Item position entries
══════════════════════════════

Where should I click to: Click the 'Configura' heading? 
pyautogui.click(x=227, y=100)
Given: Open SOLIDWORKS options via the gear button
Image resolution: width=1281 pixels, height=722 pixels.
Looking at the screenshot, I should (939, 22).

══════════════════════════════

◆ **What you are asked to do**
Duplicate these lines exactly as they appear.

◆ **Solved exercise**
Where should I click to: Click the 'Configura' heading? 
pyautogui.click(x=227, y=100)
Given: Open SOLIDWORKS options via the gear button
Image resolution: width=1281 pixels, height=722 pixels.
Looking at the screenshot, I should (939, 22).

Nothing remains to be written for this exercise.